1.レビュー種別に関して
非形式的なレビューから形式的なレビューまで、さまざまなタイプのレビューが存在します。適切なレビュー種別を選択することは、要求されるレビュー目的を達成するために重要になってきます。よく使用されるレビュー種別は以下の通りになります。
・非形式的レビュー
・ウォークスルー
・テクニカルレビュー
・インスペクション
①非形式的レビュー
非形式的レビューは、プロジェクトチームや関係者によって行われるレビューであり、形式的な手続きやドキュメント化されたガイドラインに基づかずに行われます。不正や問題点を見つけるために、多くの異なる視点から成果物を評価します。プロジェクトの参加者が自由に意見を交換できるため、不正や懸念事項がある場合には、それが容易に浮かび上がります。
②ウォークスルー
ウォークスルーは、プロジェクト参加者が作成された成果物を詳細に見直し、問題や改善点を特定するためのレビュープロセスです。対話的なレビュー形式であり、フィードバックを迅速に得るために効果的です。通常、作成者が成果物の内容や背景を説明し、参加者が質問や提案を行います。作成者が主導するウォークスルーは、品質評価や作業成果物に対する信頼の積み上げ、レビューアの教育、合意形成、新しいアイデアの創出、作成者のモチベーションの向上と改善、不正の検出など、多くの目的を達成することができます。
③テクニカルレビュー
テクニカルレビューは、ソフトウェアの技術的な側面に焦点を当てたレビュープロセスです。技術的な専門知識を持つ参加者が必要であり、コードの品質やパフォーマンス、セキュリティなどを評価します。
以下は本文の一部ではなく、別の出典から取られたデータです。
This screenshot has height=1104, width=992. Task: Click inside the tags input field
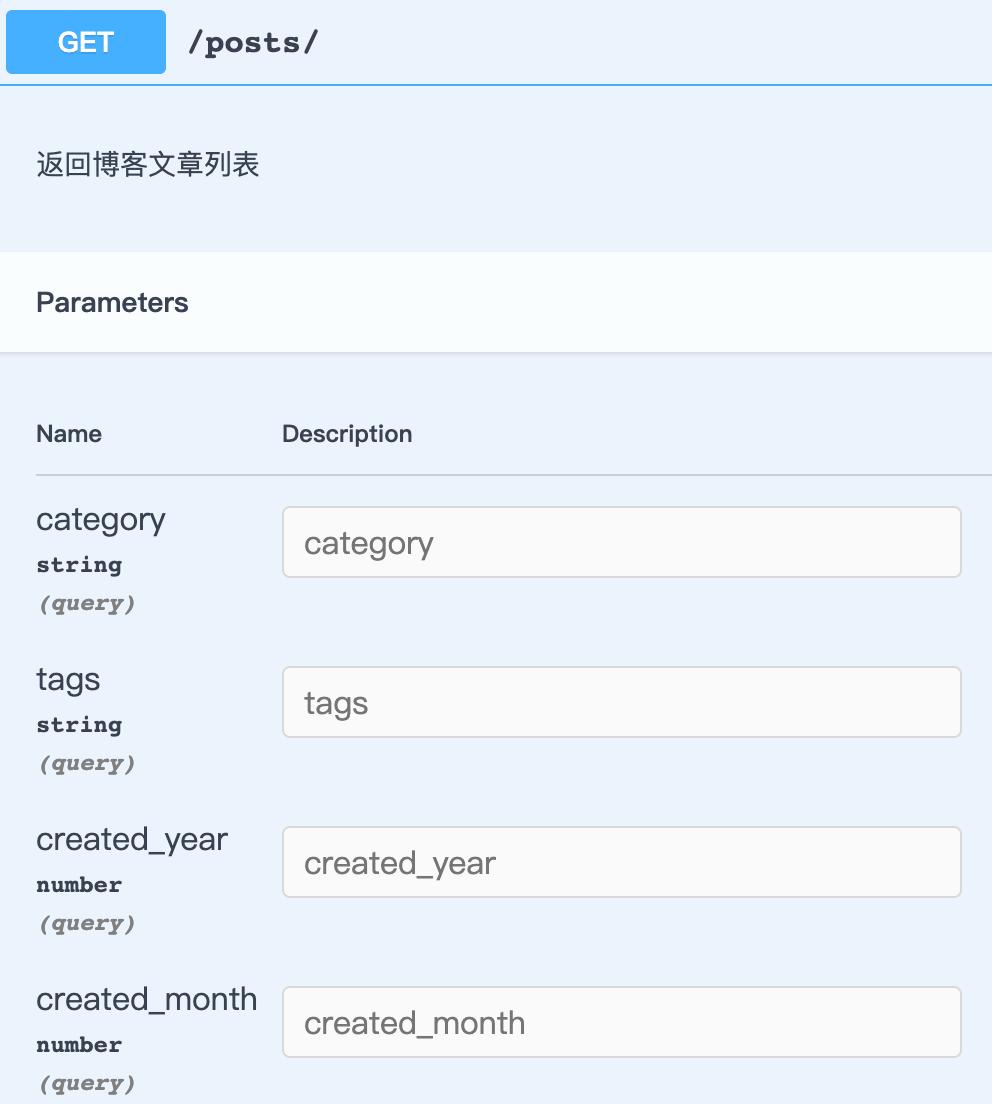coord(620,701)
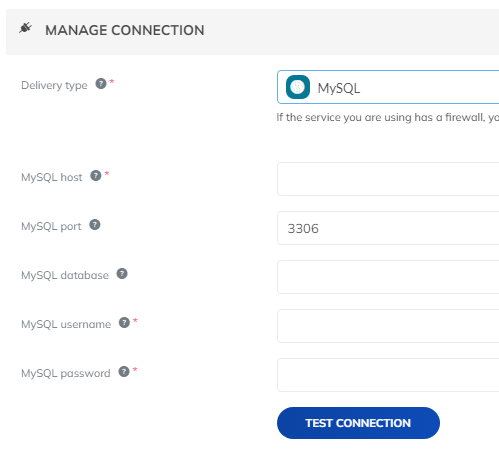Focus the MySQL host input field
The image size is (499, 452).
pos(388,179)

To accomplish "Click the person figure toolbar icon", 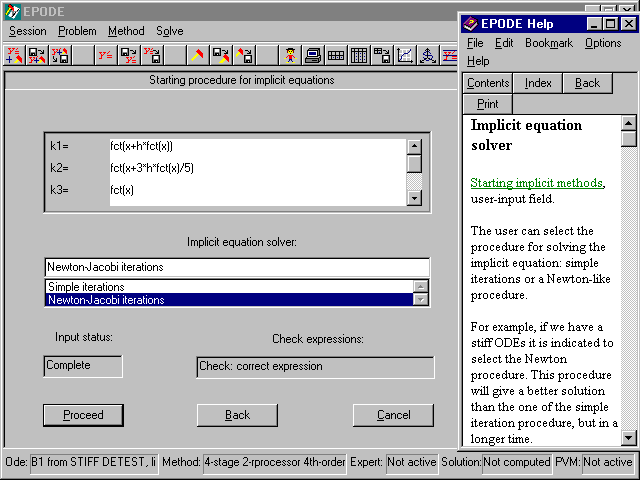I will click(290, 56).
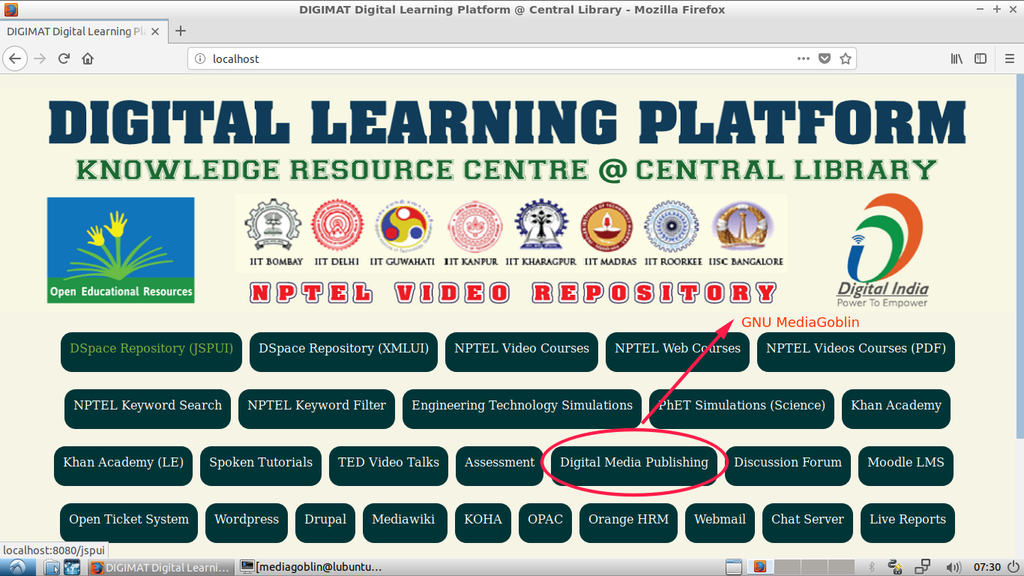Image resolution: width=1024 pixels, height=576 pixels.
Task: Bookmark this page with the star icon
Action: 845,59
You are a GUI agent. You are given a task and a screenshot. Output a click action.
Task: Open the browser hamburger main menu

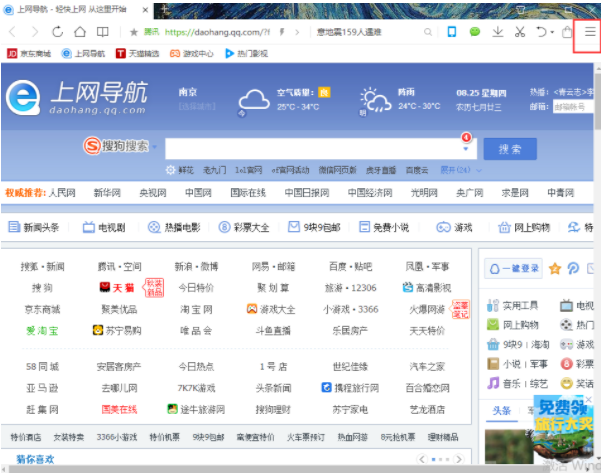point(589,32)
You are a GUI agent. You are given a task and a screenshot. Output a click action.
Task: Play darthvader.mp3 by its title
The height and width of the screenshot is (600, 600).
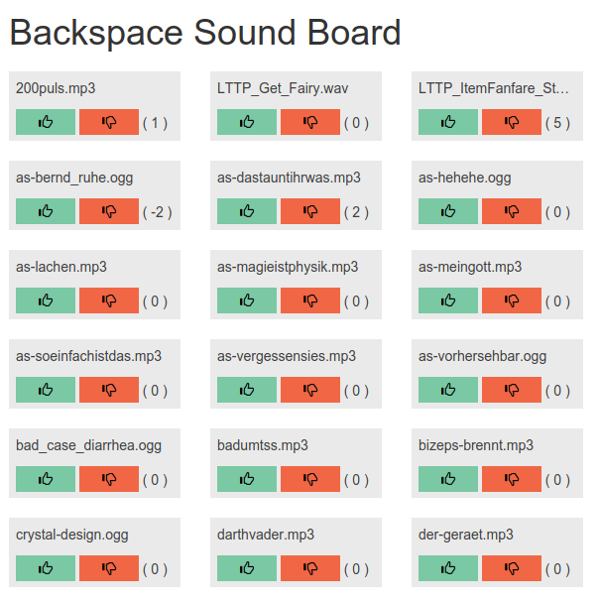265,534
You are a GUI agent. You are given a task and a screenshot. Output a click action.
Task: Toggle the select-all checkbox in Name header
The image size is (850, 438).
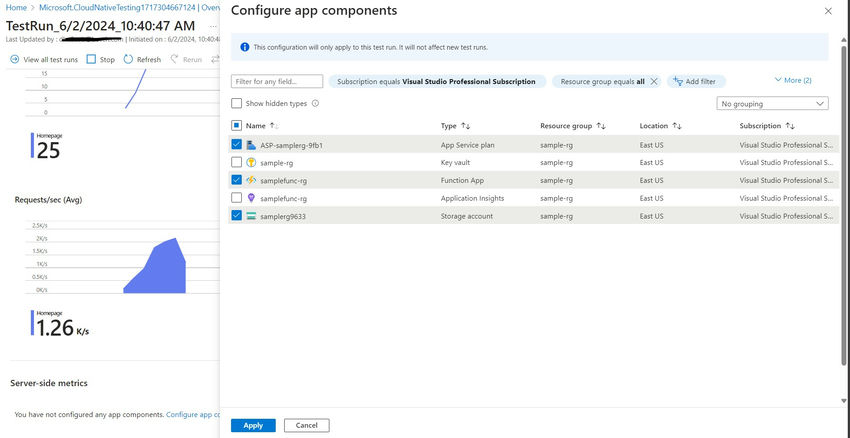[x=236, y=126]
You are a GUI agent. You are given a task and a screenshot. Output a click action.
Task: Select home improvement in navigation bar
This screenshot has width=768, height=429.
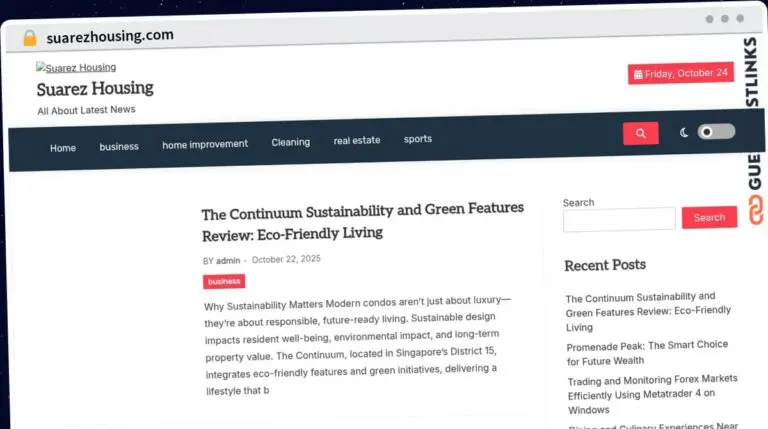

技術的な問題に関して合意を得て判断するだけでなく、不正の検出、品質評価や作業成果物に対する信頼の積み上げ、新しいアイデアの創出、作成者のモチベーションの向上と改善ができるようにすることを目的としています。
④インスペクション
インスペクションは、品質管理プロセスの一環として行われるフォーマルなレビュープロセスです。厳密な手順に従い、ドキュメント化された成果物の詳細な検査と改善点の特定が行われます。通常は、ガイドラインや標準に従って行われ、プロジェクトの成果物の品質を高めるための重要な手法の1つです。
2.事例を用いたレビュー種別の説明
①非公式的レビューの事例
チームAは新しい機能の開発を進めています。開発者が機能のコードを書き、それをレビューするためにチーム全体が非形式的な会議を開催します。この会議では、コードを表示しながら、開発者が機能の動作や実装方法について説明し、他のチームメンバーが質問や提案を行います。このプロセスにより、不正や問題が発見され、改善が提案されます。
②ウォークスルーの事例
チームBは新しいウェブアプリケーションを開発しています。UIデザイナーがプロトタイプを作成し、ウォークスルーを行うためにチームメンバーが集まります。UIデザイナーはプロトタイプをデモし、ユーザーエクスペリエンスやナビゲーションの流れについて説明します。参加者は実際にアプリケーションを操作しながら、問題点や改善点を特定します。
③テクニカルレビューの事例
チームCは大規模なデータベースの変更を行うプロジェクトを進行中です。データベース管理者が変更内容を提案し、テクニカルレビューが実施されます。テクニカルレビューには、データベース管理者やシステムアーキテクト、セキュリティエキスパートが参加し、変更の技術的な側面やセキュリティリスクを詳細に検討します。
④インスペクションの事例
チームDはソフトウェアの要件仕様書を作成し、品質管理のためにインスペクションを行います。インスペクションには、要件エンジニア、プロジェクトマネージャー、ドメインエキスパートが参加し、要件の正確性や一貫性を確認します。ドキュメントの各部分が厳密に検査され、不明瞭な項目や矛盾点が特定され、修正が行われます。
3.まとめ
レビューを行う目的は品質改善のみならず、開発計画と実際の成果物との比較検証、成果物の審査、開発目的との相応など多岐にわたることから、各レビューから導き出される結果も異なります。適切なレビュー種別の選択は、ソフトウェアの品質や機能性、セキュリティ、パフォーマンスなどの側面を網羅し、ソフトウェア開発プロセス全体の品質管理に貢献します。